CRYSTAL STRUCTURE OF HUMAN RHOA IN A DOMINANTLY ACTIVE FORM COMPLEXED WITH A GTP ANALOGUE
K. Ihara, S. Muraguchi, M. Kato, T. Shimizu, M. Shirakawa, S. Kuroda, K. Kaibuchi and T. Hakoshima
Department of Bioscience, Nara Institute of Science and Technology, 8916-5 Takayama, Ikoma, Nara 630-0101, Japan
Keywords: crystal structure, RhoA, small GTPase, dominantly active form, GTPgS
The 2.4-Å resolution crystal structure of a dominantly active form of the small GTPase RhoAV14(G14V mutant) complexed with the non-hydrolyzable GTP analogue, GTPgS reveals a fold similar to RhoA-GDP, which has been recently reported (1), but shows large conformational differences localized in switch I and II (2). These changes produce hydrophobic patches on the molecular surface of switch I, which suggested to be involved in its effector binding. Compared with H-Ras and other GTPases bound to GTP or GTP analogues, the significant conformational differences are located in regions involving switches I and II and part of antiparallel b- sheet between switches I and II (3). In addition to these differences, RhoA contains four insertion or deletion sites with an extra helical subdomain that seems to be characteristic of members of Rho family, including Rac1 (4) and Cdc42Hs (5), but with several variations in detail. These sites also display large displacement from those of H-Ras.

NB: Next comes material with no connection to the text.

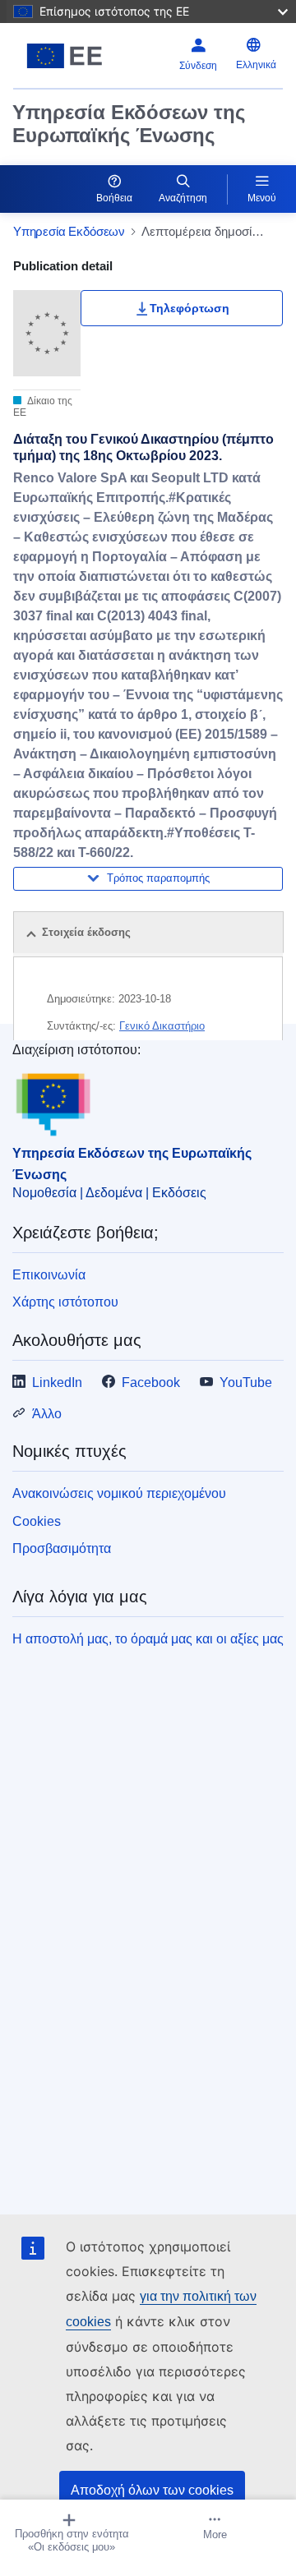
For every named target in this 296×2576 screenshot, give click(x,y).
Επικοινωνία (49, 1275)
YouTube (246, 1382)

The ADP-ribosylation residue, Asn41, by C3-like exoenzymes stacks on the indole ring of Trp58 with a hydrogen bond to the main chain of Glu40. The recognition of the guanosine moiety of GTPgS by RhoA contains water-mediated hydrogen bonds, which seems to be common in the Rho family GTPases. These structural differences provide an insight into specific interaction sites with the effectors, as well as with modulators such as GEF and GDI.